Guess so. But if you decide to do it with shared memory, you'll limit
the machine to less than 4MB. More interesting to go with the NUMA, and
have each machine have it's own memory space. Consider each processors
memory as just a part of the total physical memory that exist. Costly
with cross processor memory access, but that's what NUMA is all about.
And while only one processor will deal with interrupts, DMA could
potentially go to any memory, and you could even potentially let any
processor initiate I/O. All you need is proper synchronization. :-)
And then implement a way for memory contents to migrate from one CPU to
another, if needed. But I don't know if/how well NetBSD can deal with
NUMA architectures?
Johnny
Johnny Billquist
> Johnny Billquist wrote:
>>>
>>> I'm proposing a simple fix to make that code (which once worked) work
>>> again.
>>
>> Ok.

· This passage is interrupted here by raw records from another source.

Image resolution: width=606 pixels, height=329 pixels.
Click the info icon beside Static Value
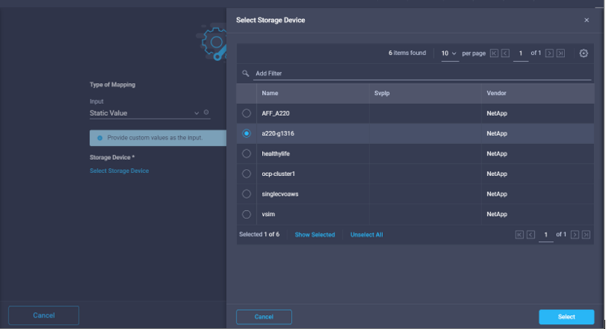coord(206,113)
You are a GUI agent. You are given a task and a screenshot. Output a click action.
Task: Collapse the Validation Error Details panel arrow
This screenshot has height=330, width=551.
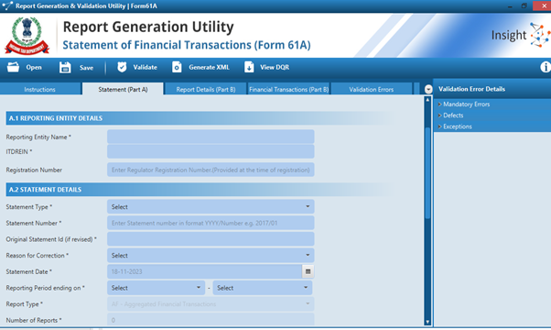tap(428, 89)
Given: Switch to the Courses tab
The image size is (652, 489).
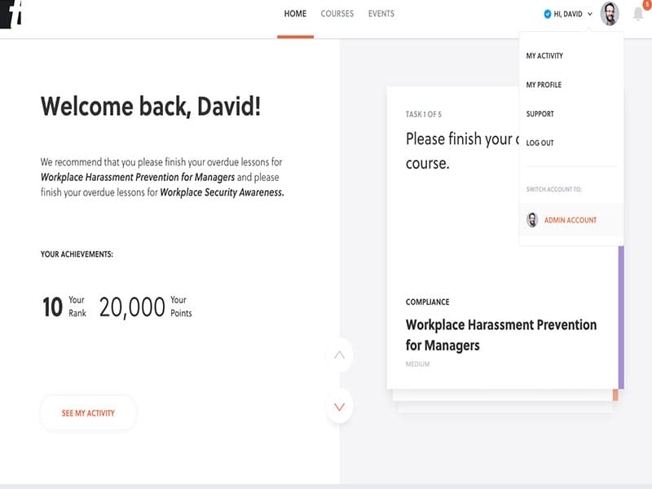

I had to check things through a little more to refresh my memory.
>> Yes, there is a cpu_attach function for all cpus. But as far as I can
>> tell, it is also called for all CPUs.
> yes, good. But that function is never called on a 7xx. Those lines of
> code never execute, which is the point
> of my original bug report. cpu_mainbus_attach is only called if the
> config is set up correctly.
Ok. I must start by saying that I have not tested anything in the last
five months, so things might have become broken since then. But I have
been peeking around some, and I can't see any commits of relevance to
the various files under VAX being done this spring/summer, so I would
think that it still works as well(?) as it did this winter.

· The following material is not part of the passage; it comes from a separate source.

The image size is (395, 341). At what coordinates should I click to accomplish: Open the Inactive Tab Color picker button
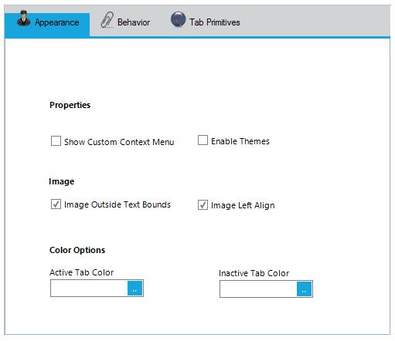pos(305,289)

First question is what config file you use to build your kernel?
Second: How do you know that they are not called?
It will take some setting up for me to try this with simh, so I'm a bit
reluctant to do that. I'm normally trying on real hardware, and don't
have any 11/780. :-)
However, I've run NetBSD-current about 5 months ago on a 8650, and the
ka86_attach_cpu() function was called there, which is absolutely through
the same mechanism as for the 11/780.
So I find it a bit surprising that you claim that it is not called.
> If you build 5.1 and run it on a 7xx you'll find that cpu probe
> functions are never called because of two
> reasons (outlined in my original email).

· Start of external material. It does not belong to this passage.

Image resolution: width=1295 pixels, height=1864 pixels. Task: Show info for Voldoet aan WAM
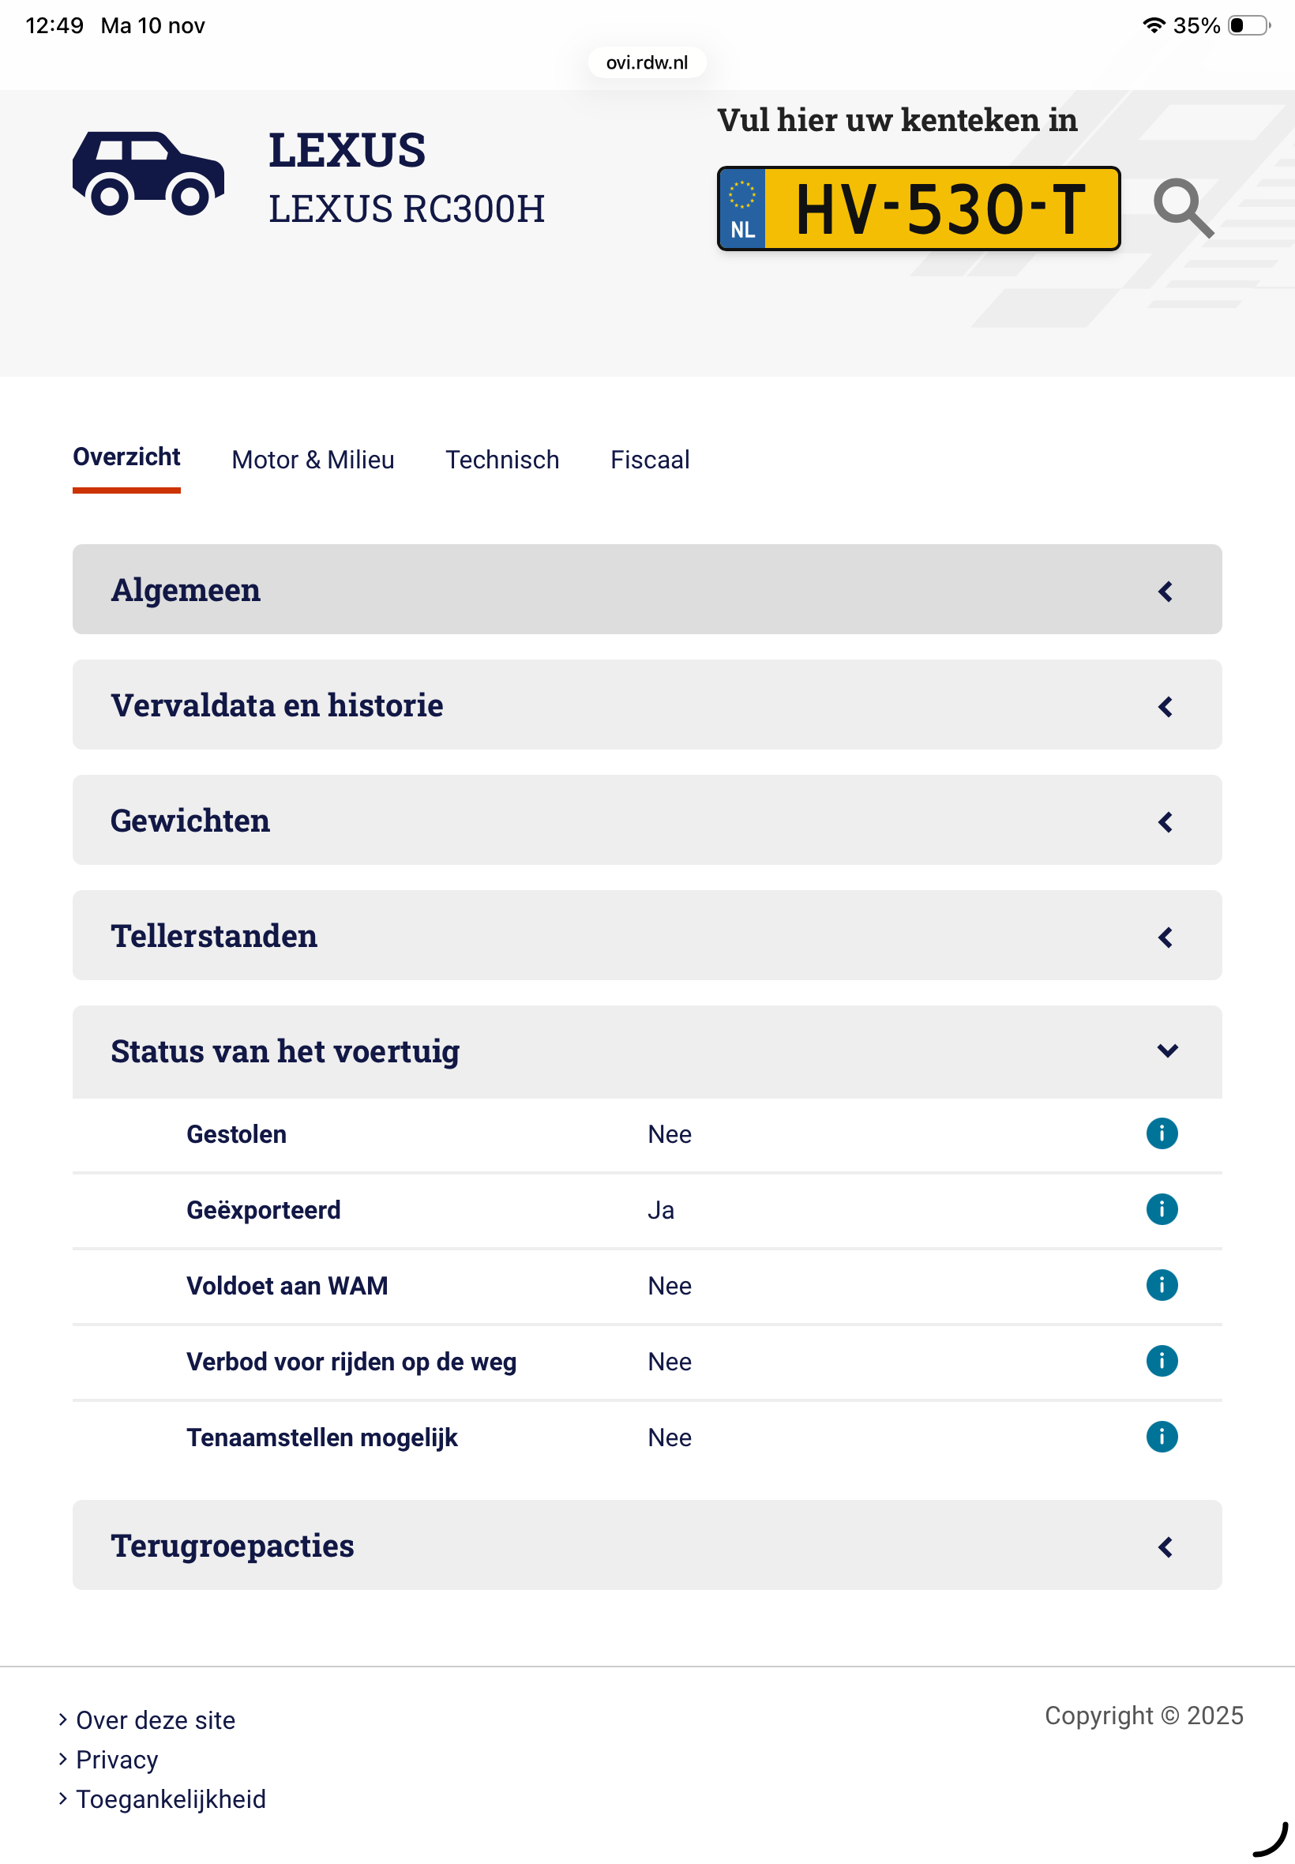pyautogui.click(x=1161, y=1285)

I never said that any probe function is called. There is no need to,
since we already know exactly what CPU exists, so the attach function is
called directly without any probing. The "probing" that is done, is in
locore.c.
In fact, I can't even find any cpu probe function for the VAX-11/780.
>> It's done in autoconf.c at line 186:
>>
>> if (dep_call->cpu_attach_cpu != NULL)
>> (*dep_call->cpu_attach_cpu)(self);
> that code never executes on an 11/7xx. I propose to fix that.
>
>> Sos it's not really called through the normal autoconf paths using the
>> config file.
> well, yes and no. In fact, it is, as that code will not get executed
> unless you "fix" the
> config file and the cpu match code (see my original email).
Reading through your original mail again, I'm a bit confused. You say
that you added "cpu* at mainbus0" to the config file. But such a line
already exists in the GENERIC config. Where did you add it? (In GENERIC,
it is at line 177)
Second, the patch you posted to autoconf.c is for revision 1.90, which
is dated 11-Mar-2008. The current version is 1.92.
While it's NetBSD 5, it is not current. Might be better to work against
current, when you do work (just a suggestion).
>> True. locore sets up the CPU information. autoconf then calls the
>> actual attach function. Not through some probing, but directly, as the
>> CPU is already known to exist, and we already know which type.
> Sort of true, but that cpu_attach_cpu code is only called if the config
> is set up correctly.
> So yes, not as the result of probing, but not directly.
>
> build for a 780 and try it on simh and you'll see.
I might have to do that, but it will take some time and work, which I'm
short on right now.
> I'd rather talk about the proper fix, to be honest.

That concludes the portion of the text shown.